— Begin —

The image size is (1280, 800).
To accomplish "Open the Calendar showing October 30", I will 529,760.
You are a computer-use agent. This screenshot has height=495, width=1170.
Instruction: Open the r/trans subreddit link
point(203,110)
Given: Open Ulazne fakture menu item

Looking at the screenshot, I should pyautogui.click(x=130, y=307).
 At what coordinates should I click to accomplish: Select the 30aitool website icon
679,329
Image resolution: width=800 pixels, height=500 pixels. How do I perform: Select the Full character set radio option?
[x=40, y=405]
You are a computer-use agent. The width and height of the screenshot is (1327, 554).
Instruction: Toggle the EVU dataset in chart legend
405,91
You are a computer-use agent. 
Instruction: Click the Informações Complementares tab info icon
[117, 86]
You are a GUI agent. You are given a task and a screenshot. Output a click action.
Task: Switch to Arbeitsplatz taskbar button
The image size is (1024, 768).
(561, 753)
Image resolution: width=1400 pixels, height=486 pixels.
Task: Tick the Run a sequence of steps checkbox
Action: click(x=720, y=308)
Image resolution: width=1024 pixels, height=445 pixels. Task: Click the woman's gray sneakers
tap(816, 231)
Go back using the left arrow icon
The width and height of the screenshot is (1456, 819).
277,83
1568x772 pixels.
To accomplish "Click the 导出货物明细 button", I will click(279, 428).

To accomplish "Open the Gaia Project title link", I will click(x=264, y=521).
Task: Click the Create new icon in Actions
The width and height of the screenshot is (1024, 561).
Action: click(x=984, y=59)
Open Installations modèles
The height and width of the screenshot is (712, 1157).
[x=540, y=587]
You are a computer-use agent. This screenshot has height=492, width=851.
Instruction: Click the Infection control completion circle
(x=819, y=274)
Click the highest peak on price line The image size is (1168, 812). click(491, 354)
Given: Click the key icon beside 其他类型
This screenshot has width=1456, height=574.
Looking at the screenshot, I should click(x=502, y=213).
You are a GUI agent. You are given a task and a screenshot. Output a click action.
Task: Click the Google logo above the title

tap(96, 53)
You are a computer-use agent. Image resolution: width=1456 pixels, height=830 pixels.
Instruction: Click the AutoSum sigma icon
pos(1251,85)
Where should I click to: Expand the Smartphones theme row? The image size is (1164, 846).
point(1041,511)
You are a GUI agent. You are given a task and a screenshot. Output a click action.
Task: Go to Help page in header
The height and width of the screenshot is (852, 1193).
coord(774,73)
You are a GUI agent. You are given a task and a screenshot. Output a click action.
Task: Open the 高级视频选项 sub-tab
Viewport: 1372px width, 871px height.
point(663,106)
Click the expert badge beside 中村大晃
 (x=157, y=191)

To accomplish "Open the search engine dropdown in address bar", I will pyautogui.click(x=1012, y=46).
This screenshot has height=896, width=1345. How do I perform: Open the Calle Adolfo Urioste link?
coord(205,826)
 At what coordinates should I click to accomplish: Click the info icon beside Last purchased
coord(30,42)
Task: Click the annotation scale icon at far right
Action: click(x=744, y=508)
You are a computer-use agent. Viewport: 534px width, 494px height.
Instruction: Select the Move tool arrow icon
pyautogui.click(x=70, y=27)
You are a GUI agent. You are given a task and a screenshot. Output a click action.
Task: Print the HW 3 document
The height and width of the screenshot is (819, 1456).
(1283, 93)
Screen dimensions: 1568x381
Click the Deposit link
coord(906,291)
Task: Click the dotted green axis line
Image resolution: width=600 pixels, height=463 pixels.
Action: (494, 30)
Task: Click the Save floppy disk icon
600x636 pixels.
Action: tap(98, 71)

— End —

Retype all of the lines above exactly.

The image size is (1280, 800).
To accomplish "Open the Calendar showing October 30", I will 529,760.
You are a computer-use agent. This screenshot has height=495, width=1170.
Instruction: Open the r/trans subreddit link
point(203,110)
Given: Open Ulazne fakture menu item

Looking at the screenshot, I should pyautogui.click(x=130, y=307).
 At what coordinates should I click to accomplish: Select the 30aitool website icon
679,329
Image resolution: width=800 pixels, height=500 pixels. How do I perform: Select the Full character set radio option?
[x=40, y=405]
You are a computer-use agent. The width and height of the screenshot is (1327, 554).
Instruction: Toggle the EVU dataset in chart legend
405,91
You are a computer-use agent. 
Instruction: Click the Informações Complementares tab info icon
[117, 86]
You are a GUI agent. You are given a task and a screenshot. Output a click action.
Task: Switch to Arbeitsplatz taskbar button
The image size is (1024, 768).
(561, 753)
Image resolution: width=1400 pixels, height=486 pixels.
Task: Tick the Run a sequence of steps checkbox
Action: click(x=720, y=308)
Image resolution: width=1024 pixels, height=445 pixels. Task: Click the woman's gray sneakers
tap(816, 231)
Go back using the left arrow icon
The width and height of the screenshot is (1456, 819).
277,83
1568x772 pixels.
To accomplish "Click the 导出货物明细 button", I will click(279, 428).

To accomplish "Open the Gaia Project title link", I will click(x=264, y=521).
Task: Click the Create new icon in Actions
The width and height of the screenshot is (1024, 561).
Action: click(x=984, y=59)
Open Installations modèles
The height and width of the screenshot is (712, 1157).
[x=540, y=587]
You are a computer-use agent. This screenshot has height=492, width=851.
Instruction: Click the Infection control completion circle
(x=819, y=274)
Click the highest peak on price line The image size is (1168, 812). click(491, 354)
Given: Click the key icon beside 其他类型
This screenshot has width=1456, height=574.
Looking at the screenshot, I should click(x=502, y=213).
You are a GUI agent. You are given a task and a screenshot. Output a click action.
Task: Click the Google logo above the title

tap(96, 53)
You are a computer-use agent. Image resolution: width=1456 pixels, height=830 pixels.
Instruction: Click the AutoSum sigma icon
pos(1251,85)
Where should I click to: Expand the Smartphones theme row? The image size is (1164, 846).
point(1041,511)
You are a GUI agent. You are given a task and a screenshot. Output a click action.
Task: Go to Help page in header
The height and width of the screenshot is (852, 1193).
coord(774,73)
You are a GUI agent. You are given a task and a screenshot. Output a click action.
Task: Open the 高级视频选项 sub-tab
Viewport: 1372px width, 871px height.
point(663,106)
Click the expert badge beside 中村大晃
 (x=157, y=191)

To accomplish "Open the search engine dropdown in address bar", I will pyautogui.click(x=1012, y=46).
This screenshot has height=896, width=1345. How do I perform: Open the Calle Adolfo Urioste link?
coord(205,826)
 At what coordinates should I click to accomplish: Click the info icon beside Last purchased
coord(30,42)
Task: Click the annotation scale icon at far right
Action: click(x=744, y=508)
You are a computer-use agent. Viewport: 534px width, 494px height.
Instruction: Select the Move tool arrow icon
pyautogui.click(x=70, y=27)
You are a GUI agent. You are given a task and a screenshot. Output a click action.
Task: Print the HW 3 document
The height and width of the screenshot is (819, 1456).
(1283, 93)
Screen dimensions: 1568x381
Click the Deposit link
coord(906,291)
Task: Click the dotted green axis line
Image resolution: width=600 pixels, height=463 pixels.
Action: (494, 30)
Task: Click the Save floppy disk icon
600x636 pixels.
Action: tap(98, 71)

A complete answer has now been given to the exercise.